If you watch old episodes of the Simpsons, you will find layered jokes, with different things intended for different parts of the audience. It's not that either approach is right or wrong, both of them are valid ways to be a viewer.

Most likely, what they're going for is for old hands to be 'huh, Zack's back...what are the ramifications of that' and the new players to be 'huh, who's that guy, I guess it's going to be explained later.'

The devs are not opposed to people going back and playing the compilation, but if people don't, it's not like they're doing anything wrong or not true fans or something. Both approaches are perfectly valid and neither is going to be unanticipated by the creators.
 

KindOfBlue

Pro Adventurer
AKA
Blue
In literally the first interview after Remake's release (in the Ultimania), they basically told everyone to go play the OG sooooo...
Nomura: However, personally, I think there might be some who think “Since this is the Remake, I don’t need to play the original game anymore and just play the Remake instead,” but I want to prevent people from doing that. The original and the Remake are two separate entities. So even if you play FFVII Remake, I would also like you to play the FFVII original game afterwards as well.
In the exact same statement, Nomura says “the original and the Remake are two separate entities” and prefaces his statements with “personally, I think”. That’s hardly a thing you tell people if you specifically want them to treat the OG as a prerequisite for Remake, so it seems like they just want to give players as many options as they can. I took it as, “give us as much money as possible” but either way, “I would like you to” =/= “you absolutely have to”.
 

Ite

Save your valediction (she/her)
AKA
Ite
While I think that was a creative decision primarily and not a financial decision, it’s simply antithetical to how I would have approached the project, or wanted the project to be approached by anyone. The few ways in which I think 7R truly fails (for me and many others) all flow out from that decision.
 

Eerie

Fire and Blood
In the exact same statement, Nomura says “the original and the Remake are two separate entities” and prefaces his statements with “personally, I think”. That’s hardly a thing you tell people if you specifically want them to treat the OG as a prerequisite for Remake, so it seems like they just want to give players as many options as they can. I took it as, “give us as much money as possible” but either way, “I would like you to” =/= “you absolutely have to”.

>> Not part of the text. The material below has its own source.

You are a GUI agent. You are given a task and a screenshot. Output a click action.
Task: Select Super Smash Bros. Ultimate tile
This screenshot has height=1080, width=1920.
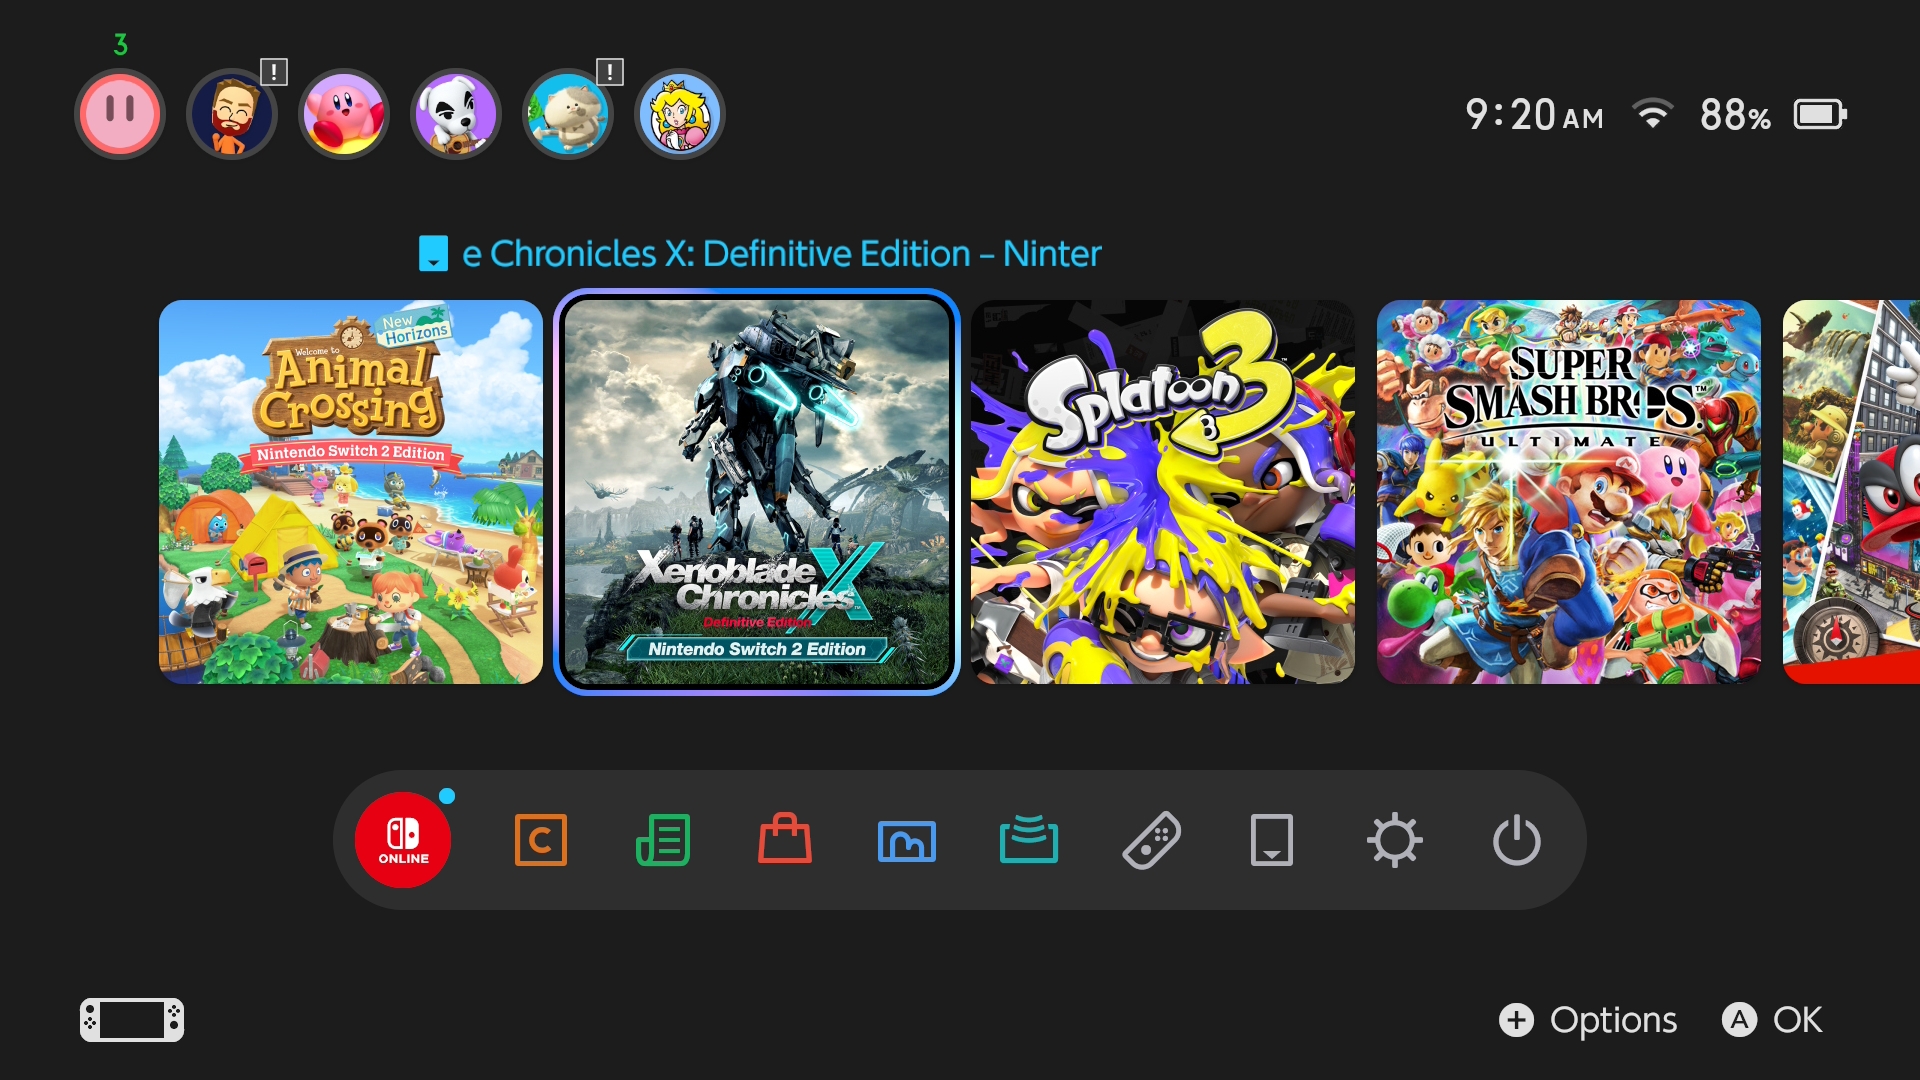[x=1569, y=492]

He is Japanese. It's absolutely the most polite way to say "go play the OG". He could have said "for those who want to play the OG, they can without being worried" but that's not what he said. "I would like you to" is absolutely a way to push newcomers to go play the old game.
 

KindOfBlue

Pro Adventurer
AKA
Blue
He is Japanese. It's absolutely the most polite way to say "go play the OG". He could have said "for those who want to play the OG, they can without being worried" but that's not what he said. "I would like you to" is absolutely a way to push newcomers to go play the old game.
It’s a push but it’s not a mandate, they’ve got all the advertising money in the world to push everybody towards the OG only to have such a major point be relegated to the polite words of the former director’s personal opinion in an ultimania
 

Eerie

Fire and Blood
They're not going to mandate everyone to play the OG. But they push it like crazyyyyyyyyyyy. To be denying this, IDK, have you looked at the mobile game fort next year? If they didn't care, they wouldn't be releasing the OG, the Compilation (including ACC!!) and BONUS CONTENT just for the old players like us. They want everyone to play it. Will everyone play? Hell no. Of course not. But the majority? I bet they will.